## PROVIDED TEXT:
┄┄┄┄┄┄┄┄┄┄

Sri Mulyani’s statement followed a national coordinating meeting in Bali that was chaired by President Susilo Bambang Yudhoyono. It was attended by all of the cabinet, all of Indonesia’s provincial governors, the chairmen of provincial legislative councils, the leaders of state-owned enterprises as well as a number of senior government officials.

To support the efforts to achieve a green economy, the cabinet has drawn up a range of programs aimed at encouraging sustainable agriculture, sustainable forestry management, more efficient use of energy, growth in clean technologies and improved waste management.

A lot of research and development and technological innovations would be needed in the creation of a green economy, Sri Mulyani said. To this end, the government aims to strengthen cooperation with research and development institutions and set up a development forum focused on innovation.

The world is slowly moving towards a green economy, said Pahvan Sukdhev, an economist who is a special adviser to the United Nations Environment Program’s Green Economy Initiative.

“What you see is a new economy breaking through what’s breaking down — that heavy, industrialized, over-ambitious, over-productive, over-consumptive model, which is actually going to completely destroy our chances of survival in the future,” he said. “And the green economy doesn’t do all that,” Sukdhev said at the UNEP’s Global Ministerial Environment Forum held in Bali last February.

The International Labor Organization estimates that renewable energy could generate up to 20 million new jobs, if it were to represent 30 percent of the worldwide energy output.

The benefits for Indonesia could be substantial. A study analyzing the impacts of switching to a low-carbon economy has shown that it could improve per capita incomes and help ease the level of unemployment.

The joint study was carried out by Padjadjaran University, the Center for Economic and Development Studies, consultancy Strategic Asia and the Minister of the Environment’s office.

The study found that widespread benefits would be gained by increasing energy efficiency by 25 percent, reducing the use of coal-based fuels by 50%, implementing a $50 per ton tax on carbon production, and reducing the rate of deforestation by 10 percent.

“It would cut 177 million tons of CO2 emissions and increase GDP by 2.7 percent [Rp 133 trillion] per year,” said Arief Anshory Yusuf, a researcher at Padjadjaran University.

The measures would also create 3 million new jobs and reduce the number of people living in poverty by more than 4 million per year, he said.

Sukdhev said switching to a green economies was an event as profound as the industrial revolution but there was a heightened sense of urgency, because of the threat of climate change.

┄┄┄┄┄┄┄┄┄┄

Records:

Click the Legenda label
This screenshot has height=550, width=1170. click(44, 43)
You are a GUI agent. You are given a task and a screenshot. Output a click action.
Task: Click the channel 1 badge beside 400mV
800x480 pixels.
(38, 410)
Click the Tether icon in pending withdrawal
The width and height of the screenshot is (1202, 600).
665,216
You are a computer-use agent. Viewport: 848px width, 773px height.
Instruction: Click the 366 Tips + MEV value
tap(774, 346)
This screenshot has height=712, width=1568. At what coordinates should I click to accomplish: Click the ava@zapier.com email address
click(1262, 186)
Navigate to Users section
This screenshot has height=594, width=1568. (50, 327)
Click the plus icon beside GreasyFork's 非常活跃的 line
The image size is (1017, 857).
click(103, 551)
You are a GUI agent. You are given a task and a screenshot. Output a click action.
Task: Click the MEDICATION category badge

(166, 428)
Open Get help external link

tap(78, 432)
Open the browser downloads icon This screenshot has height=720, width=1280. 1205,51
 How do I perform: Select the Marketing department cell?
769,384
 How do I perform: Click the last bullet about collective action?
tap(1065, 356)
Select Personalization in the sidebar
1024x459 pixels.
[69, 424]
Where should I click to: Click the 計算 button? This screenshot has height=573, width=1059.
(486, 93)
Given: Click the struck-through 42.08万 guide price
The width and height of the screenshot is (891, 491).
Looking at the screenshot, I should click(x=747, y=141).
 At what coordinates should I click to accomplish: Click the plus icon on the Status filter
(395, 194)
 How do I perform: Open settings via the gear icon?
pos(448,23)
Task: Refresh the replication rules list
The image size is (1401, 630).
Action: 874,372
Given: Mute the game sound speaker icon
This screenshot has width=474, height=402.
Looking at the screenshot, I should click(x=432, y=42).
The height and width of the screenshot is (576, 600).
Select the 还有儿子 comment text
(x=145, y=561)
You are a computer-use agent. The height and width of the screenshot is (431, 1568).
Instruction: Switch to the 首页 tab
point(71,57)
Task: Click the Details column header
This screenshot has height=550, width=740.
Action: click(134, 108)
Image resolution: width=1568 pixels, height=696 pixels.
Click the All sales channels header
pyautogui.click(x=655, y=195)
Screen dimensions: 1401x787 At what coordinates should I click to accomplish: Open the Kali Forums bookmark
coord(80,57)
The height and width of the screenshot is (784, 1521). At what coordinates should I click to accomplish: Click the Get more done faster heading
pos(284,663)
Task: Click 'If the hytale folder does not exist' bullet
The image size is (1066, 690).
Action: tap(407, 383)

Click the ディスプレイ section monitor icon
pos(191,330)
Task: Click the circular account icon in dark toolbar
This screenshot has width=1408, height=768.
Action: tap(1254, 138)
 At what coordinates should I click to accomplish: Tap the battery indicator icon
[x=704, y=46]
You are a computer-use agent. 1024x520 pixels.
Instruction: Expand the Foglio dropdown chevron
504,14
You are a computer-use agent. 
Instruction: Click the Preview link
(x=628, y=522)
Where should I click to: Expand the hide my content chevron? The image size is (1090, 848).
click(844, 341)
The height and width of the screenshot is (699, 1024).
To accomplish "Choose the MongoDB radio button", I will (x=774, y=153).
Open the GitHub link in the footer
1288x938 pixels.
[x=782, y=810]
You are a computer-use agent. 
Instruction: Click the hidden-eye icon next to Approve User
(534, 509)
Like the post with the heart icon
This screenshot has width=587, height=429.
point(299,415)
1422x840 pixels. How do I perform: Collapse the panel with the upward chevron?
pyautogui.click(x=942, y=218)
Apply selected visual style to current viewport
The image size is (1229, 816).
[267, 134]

┄┄┄┄┄┄┄┄┄┄

## TASKS:
1. Print the passage of the green economy article between "The world is" and "worldwide energy output.", inclusive.
2. According to the green economy article, why does the government aim to "strengthen cooperation with research and development institutions"? Answer in one to three sentences.

## SOLVED TASKS:
1.
The world is slowly moving towards a green economy, said Pahvan Sukdhev, an economist who is a special adviser to the United Nations Environment Program’s Green Economy Initiative.

“What you see is a new economy breaking through what’s breaking down — that heavy, industrialized, over-ambitious, over-productive, over-consumptive model, which is actually going to completely destroy our chances of survival in the future,” he said. “And the green economy doesn’t do all that,” Sukdhev said at the UNEP’s Global Ministerial Environment Forum held in Bali last February.

The International Labor Organization estimates that renewable energy could generate up to 20 million new jobs, if it were to represent 30 percent of the worldwide energy output.

2. Sri Mulyani said that creating a green economy would require a lot of research and development and technological innovation. To meet that need, the government plans to strengthen cooperation with research and development institutions and to set up a development forum focused on innovation.